Susan Riley | July 2014
Puzzle Cube: Arts Integration Strategy
Another arts integration strategy is headed your way to help fill your integration toolbox over these summer months. Today’s strategy is called Puzzle Cube and it’s based upon the idea of a Rubik’s Cube. Those tricky puzzle cubes have confounded people for decades, but their use of a grid and color blocks makes it a great prompt for an arts integration strategy.
1. Divide the class into 6 groups. Each group must have the same amount of students. If there are remaining students, these will act as your “twisters”.
2. Provide each group with a set of single-colored cards. For instance, group one received yellow cards, group two receives red cards, etc. There should be enough cards for each student in the group.
3. Provide all students with a problem surrounding a focal topic. For example, you may provide a math word problem, or a current world crisis.
4. Allow each group time to work together to solve the problem within a set amount of steps. The amount of steps is dependent upon the amount of students in the group. For instance, if there are 6 students in a group, they may only document 6 steps to solve the problem.
5. Each student should take one of the steps and write it on their colored card.
6. Provide each group with an arts entry point (drama, dance, music, art). Two will have the same arts entry point.
7. Ask each group to be able to demonstrate their solution steps on their cards through their arts entry point.
8. Each group then performs or presents their solution sequence cards for the class using their arts entry point.
9. After the first round of presentations/performances is over, the Twisters can select students from any group and move them to another group (effectively twisting the puzzle cubes).
10. Students must work to re-solve the original problem incorporating their new arts cards and solution steps into their group. Perform or present the new solution sets.

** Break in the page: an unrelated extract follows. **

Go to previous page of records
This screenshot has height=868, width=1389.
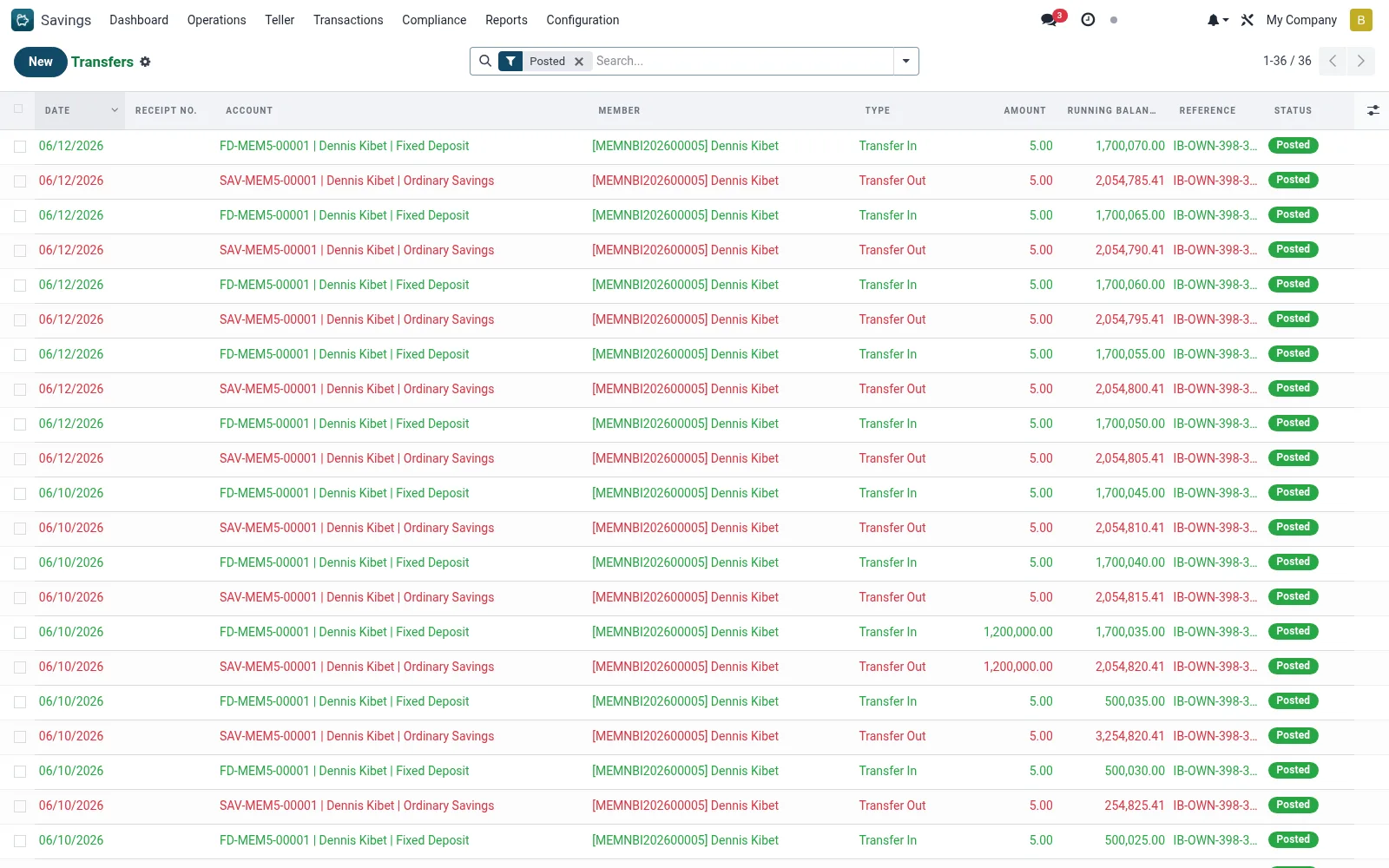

This strategy is very versatile. If you are working on exploring the elements of a specific art form, each group could be limited to that art’s elements rather than using all of the art forms. You can use this strategy for exploring any kind of problem or inquiry. Additionally, your “twisters” could choose to sub-in for any student that they wish to make it even more challenging. The student they sub-in for then becomes a “twister” instead.
How would you use this strategy? Are there any others that you have in your toolbox you’d like to share?